None of it bothers Diahna Garcia-Ruiz, nor is it likely to stop her. A petite woman with a chiming voice and a sometimes easy demeanor, she flashes Erin-Brockovich-like resolve when her hot-button issues are riled.

As a member of both the Heber Public Utilities District board, where she is board president, and the Heber Elementary School board, where she is clerk, her words more often than not result in laser-focused action. 

“I ran for the HPUD because there were no sidewalks. One of my nephews came home and his new shoes got muddy. He was heartbroken. I thought it was undignified. What motivated me was to make our community better,” says Garcia-Ruiz, the youngest daughter of Mexican-immigrant parents who raised their children on a farm worker’s wages.

An unincorporated town of just over 4,000, Heber has long been Imperial Valley’s stepchild. Its roots are in the immigrants and farm workers such as Garcia-Ruiz’s parents, Belen and Rosendo Ruiz, who sought a better life than they had in Mexico — resigned that the bulk of those benefits would fall to their descendants.

Garcia-Ruiz didn’t disappoint. A childhood bookworm, she earned an associate degree in journalism from Imperial Valley College and a bachelor’s degree in literature at San Diego State University, Imperial Valley Campus, in Calexico. While in school she worked for the U.S. Postal Service, deciding after graduation it was a good career and is now postmaster in Seeley. Married and the mother of two, she may at one point have seemed an unlikely candidate for the role of provocateur.

▶ Listed records
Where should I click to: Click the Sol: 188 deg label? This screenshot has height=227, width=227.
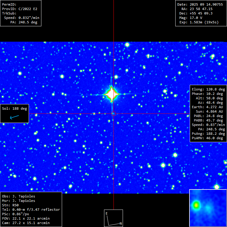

==

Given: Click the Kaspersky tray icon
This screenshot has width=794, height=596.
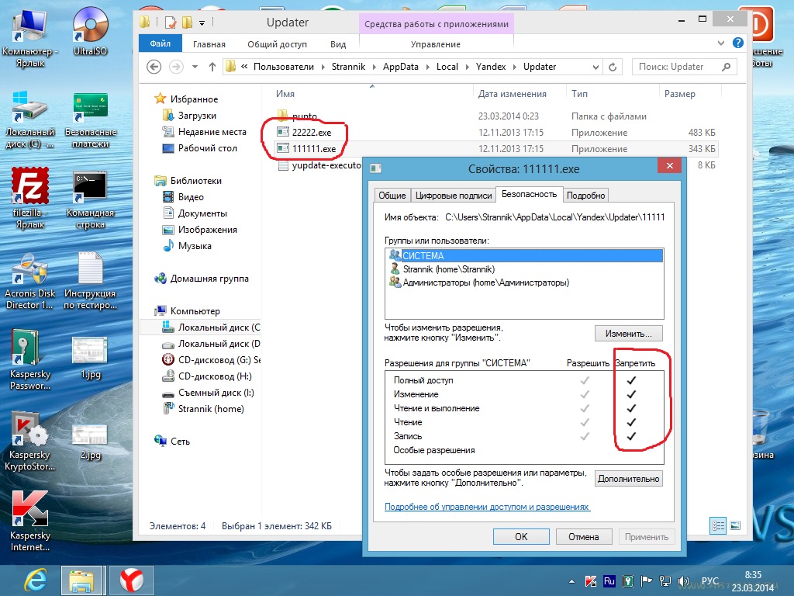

▶ Job A
Answer these questions from the profile of Diahna Garcia-Ruiz, one per line:
(i) On which board does Garcia-Ruiz serve as clerk?
(ii) What did Heber lack that led her to run for the HPUD?
(iii) In what town is she now postmaster?
▶ Job B
Rewrite the paragraph of the profile of Diahna Garcia-Ruiz that begins "Garcia-Ruiz didn't disappoint" as a short list that keeps its main facts.
▶ Job C
Repeat the part of the profile of Diahna Garcia-Ruiz starting with "As a member" and going on through "to their descendants.".

▶ Correct answer A
(i) The Heber Elementary School board.
(ii) Sidewalks.
(iii) Seeley.

▶ Correct answer B
- Garcia-Ruiz was a bookworm as a child.
- She earned an associate degree in journalism from Imperial Valley College.
- She earned a bachelor's degree in literature at San Diego State University, Imperial Valley Campus, in Calexico.
- She worked for the U.S. Postal Service while in school, chose it as a career after graduating, and is now postmaster in Seeley.
- She is married and the mother of two.
- She may once have seemed an unlikely candidate for the role of provocateur.

▶ Correct answer C
As a member of both the Heber Public Utilities District board, where she is board president, and the Heber Elementary School board, where she is clerk, her words more often than not result in laser-focused action. 

“I ran for the HPUD because there were no sidewalks. One of my nephews came home and his new shoes got muddy. He was heartbroken. I thought it was undignified. What motivated me was to make our community better,” says Garcia-Ruiz, the youngest daughter of Mexican-immigrant parents who raised their children on a farm worker’s wages.

An unincorporated town of just over 4,000, Heber has long been Imperial Valley’s stepchild. Its roots are in the immigrants and farm workers such as Garcia-Ruiz’s parents, Belen and Rosendo Ruiz, who sought a better life than they had in Mexico — resigned that the bulk of those benefits would fall to their descendants.